Re: bootable failed sw raid 1 with F9



Christopher K. Johnson wrote:
jrw wrote:
Sander Hoentjen wrote:
Hi list,

For the first time in my life i tried to install Fedora with sw raid.
See below what went wrong.

Here is what I did:
Start with 2 empty 500GB sata disks.
Make sure nvraid is turned off in my BIOS.
Start an F9 install, creating 2 sw RAID partitions: md0 and md1.
md0 is 100MB and has an ext3 /boot.
md1 has the rest of the space and is LVM.
In the lvm I have created the rest of my partitions.

Install went great, after reboot my system booted fine, so far so good.
I then shutdown my system, pulled out a disk and started again. I got
the message "GRUB Hard Disk Error". So I shut down, plugged the disk
back in, pulled out the other one and started again. This time I was met
by a GRUB shell, no boot logo, no idea what to do (no menu).
Shutdown again, replug the disk, start again, get on IRC, type:
grub
root (hd0,0)
setup (hd0)
root (hd1,0)
setup (hd1)

After that: reboot minus 1 disk. I can see grub, with logo and boot
options. It starts ok, i even get rhgb for a second and then I see:
"fsck.ext3: Invalid argument while trying to open /dev/md0"
I can go into a maintenance shell and when I do cat /proc/mdstat is see:
md0 : inactive sda1[0](s)

"mdadm --assemble /dev/md0" turns it active again, but well I have no
idea how I can continue normal boot, if it is even possible.

So this is my story, now my questions:
- Did I do anything wrong? I performed the installation twice, with both
times the same result.
- Is this a bug somewhere? Do other people get the same or better
results?
- Is there anything I can do to fix this?

Thanks for reading this far,

Sander


I have already experienced this problem and raised a report on Redhat bugzilla (no. 450722) although there has been no response to it so far. I spent some time pinning the problem down to Fedora 9, (it is OK on Fedora 8 plus updates).

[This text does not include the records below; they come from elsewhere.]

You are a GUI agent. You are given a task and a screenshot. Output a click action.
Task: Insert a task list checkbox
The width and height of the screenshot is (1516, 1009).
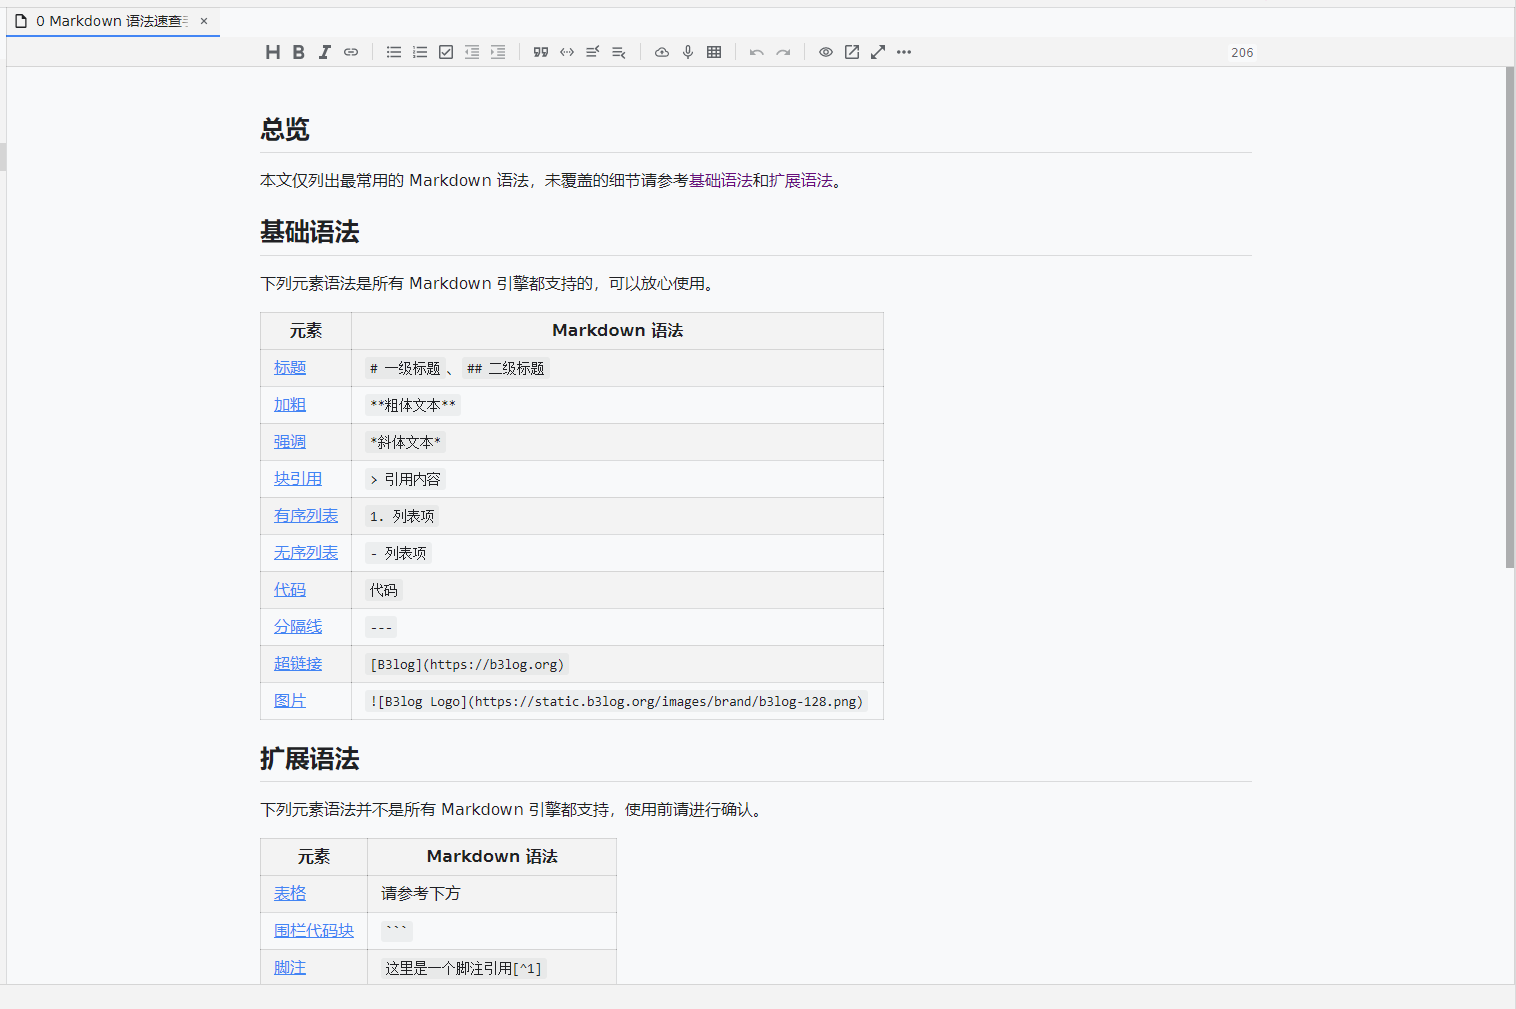click(x=446, y=52)
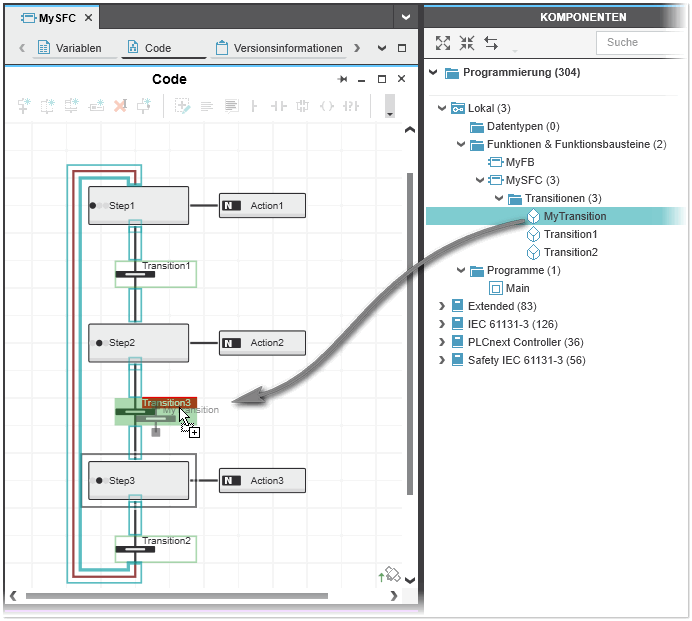
Task: Expand the Extended library node
Action: 442,306
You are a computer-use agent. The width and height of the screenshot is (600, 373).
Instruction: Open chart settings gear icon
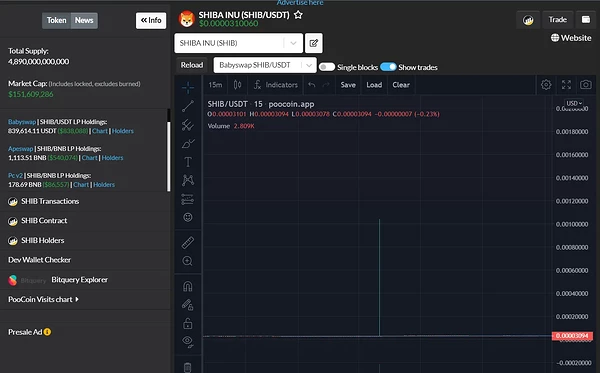[546, 85]
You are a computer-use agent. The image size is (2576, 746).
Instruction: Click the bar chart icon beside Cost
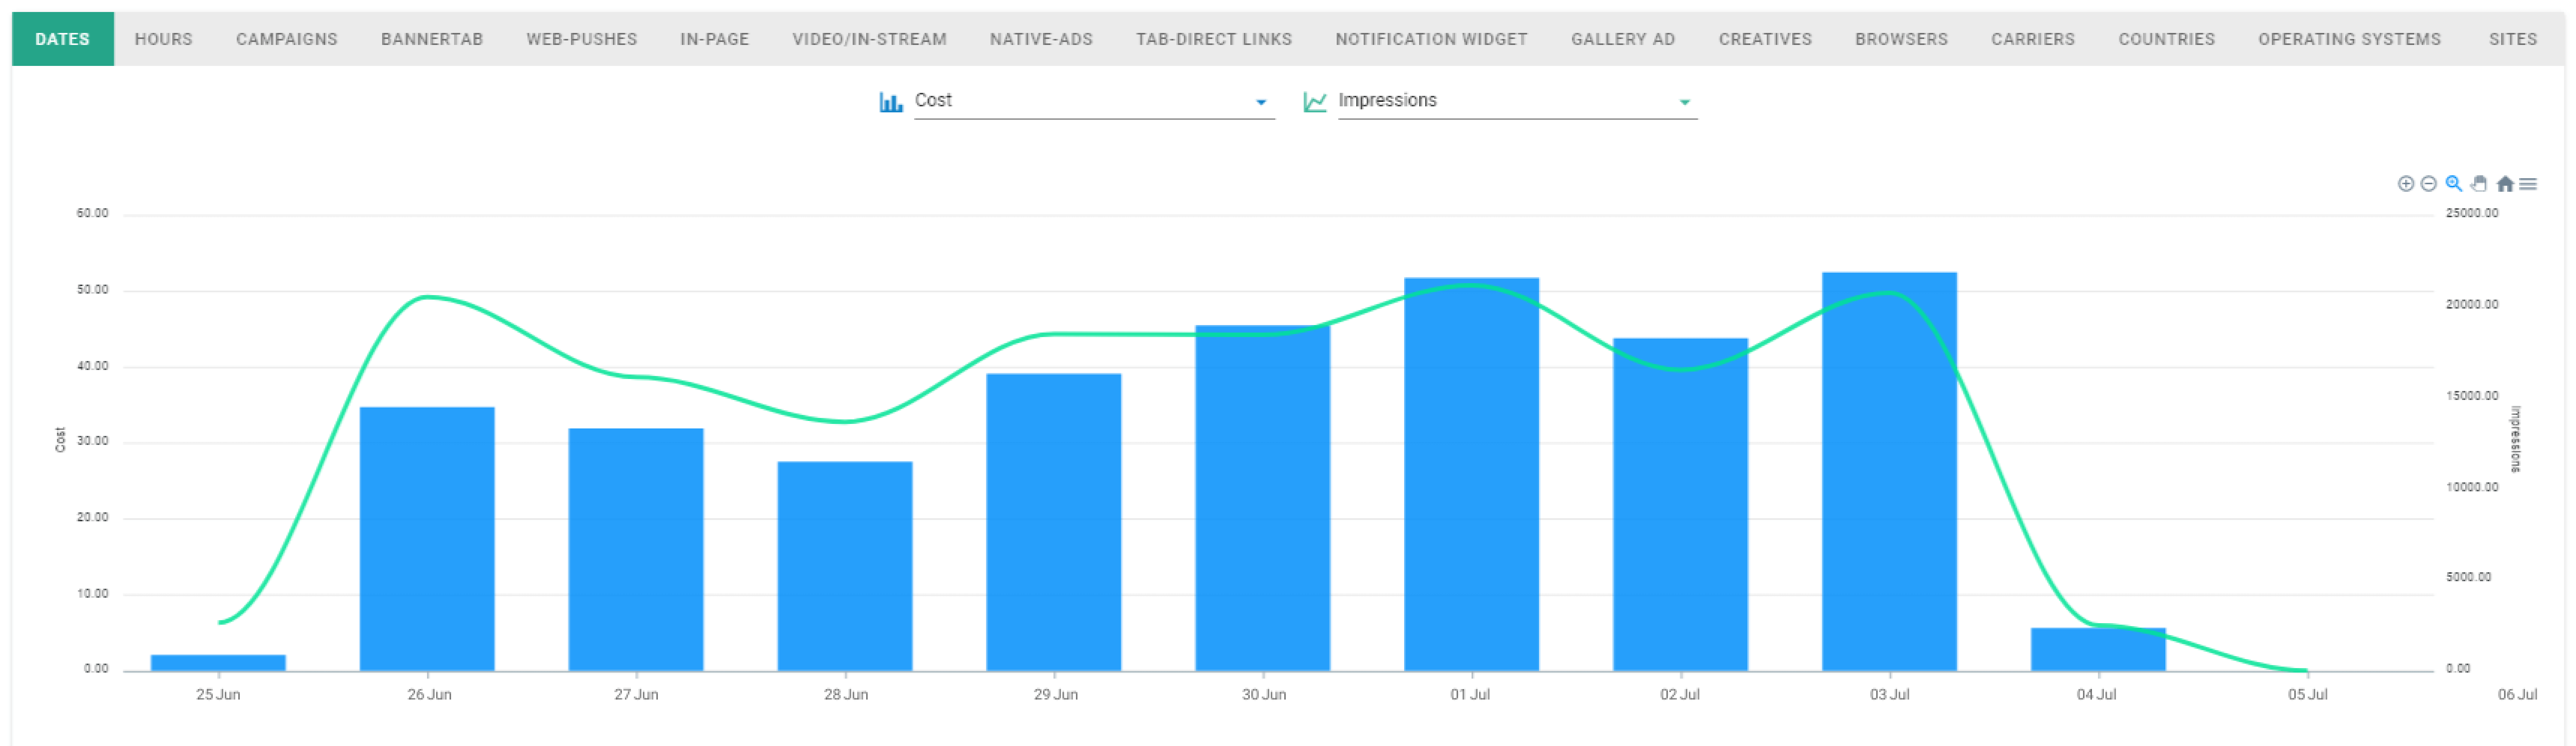coord(890,102)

Chances are excellent that the initial problem was grub not writing mbr correctly on both disks of the mirror. And when you did so in your interactive grub session, I believe you created a dependency on both disks being present through the use of root (hd1,0) - in effect saying look for /boot on the first partition of the second disk.

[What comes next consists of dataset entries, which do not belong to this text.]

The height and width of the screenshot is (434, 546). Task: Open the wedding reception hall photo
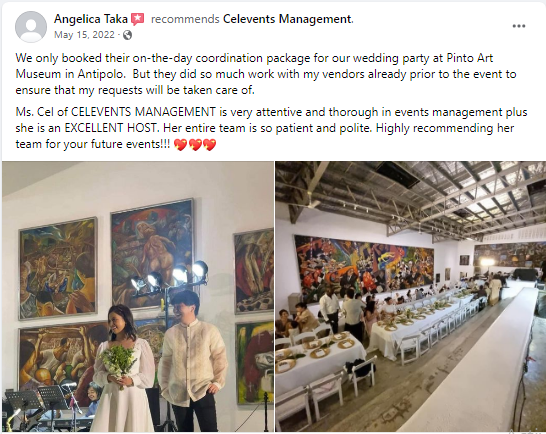[411, 296]
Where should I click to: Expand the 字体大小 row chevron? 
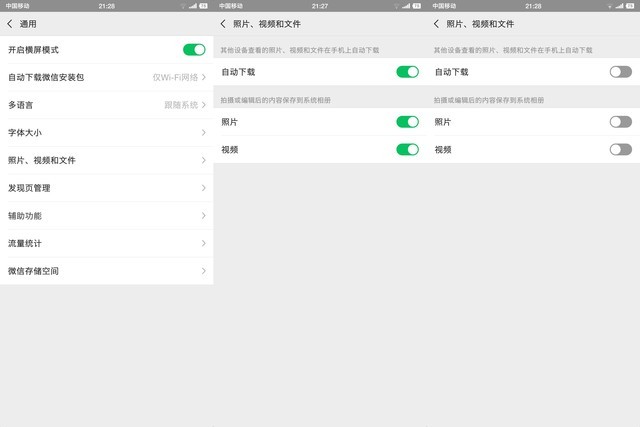204,132
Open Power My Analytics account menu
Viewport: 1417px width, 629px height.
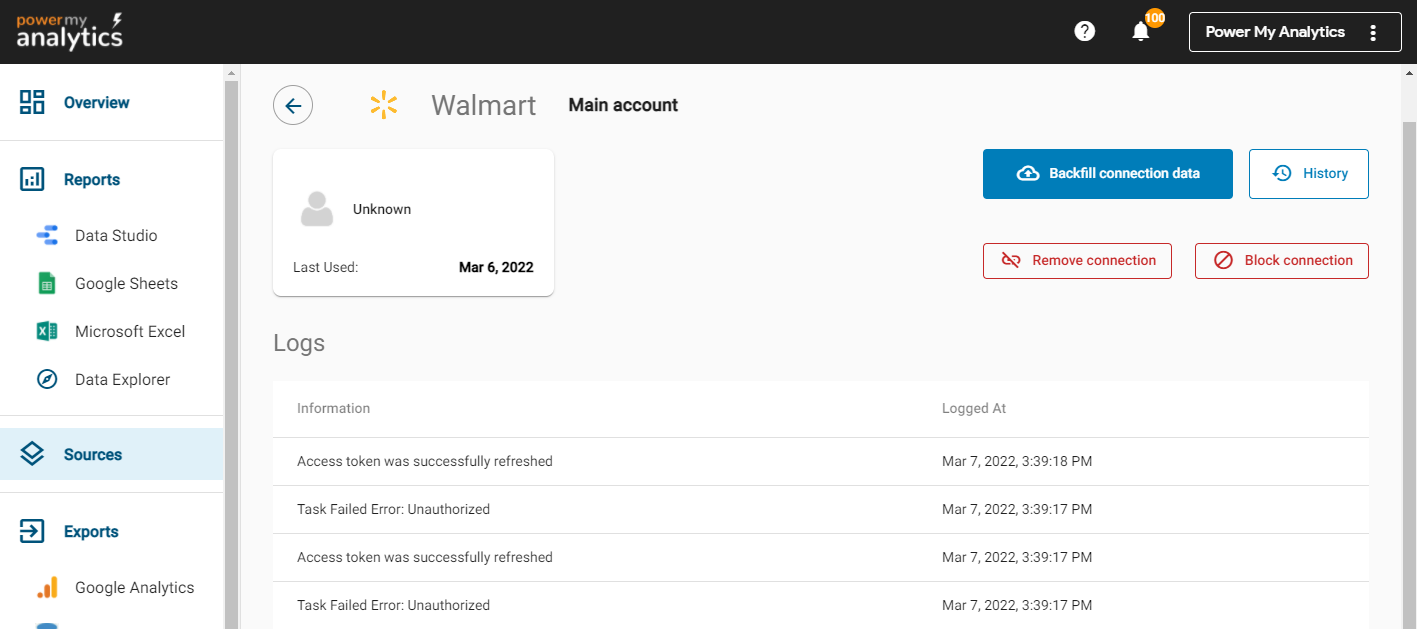tap(1294, 32)
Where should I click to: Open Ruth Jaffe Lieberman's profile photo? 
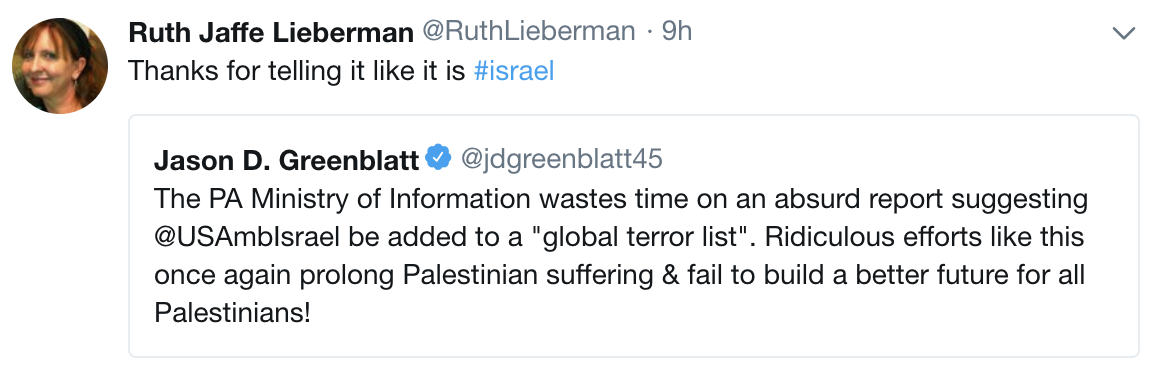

The subsequent problem with the mirror being broken may have been caused by the process of booting on one disk, not both, depending on the exact sequence of disk removal versus boots. The raid superblock would be updated on one disk, and be stale on the other, and it is appropriate that you had to re-add the stale disk afterward.

Although this should definitely be addressed as a bug in the installation process, it can also be dealt with pro-actively when booted on the newly installed system and once synchronization of mirrors backing /boot has completed.

If your grub.conf notes use of root (hd0,0), and the md (md0 in your case) for that is mirrored on disks sda and sdb:
[root@myhost]# grub
grub> device (hd0) /dev/sdb
grub> setup (hd0)
grub> quit

The difference is that here we are saying to grub, pretend the second disk is your first disk, and then write mbr for a root on this disk accordingly.

Be aware that once you boot on one disk only the raid superblocks on mirrors there are updated and no longer match those on the removed disk, thus you will need to re-synchronize your mirrors when booted with both disks present again.

When I had the problem, I had already run grub as you suggest ( using hd0) on both /dev/sda and /dev/sdb, and had gone through the process of removing dev/sdb, booting onto /dev/sda successfully, re-booting with both /dev/sda and /dev/sdb, and re-building the mirrors with mdadm --add. I repeated this cycle on Fedora 8 install, Fedora 8 plus updated kernel, Fedora 8 plus all updates successfully. I only experienced the problem either after a Fedora 9 install, or updating from Fedora 8 to Fedora 9.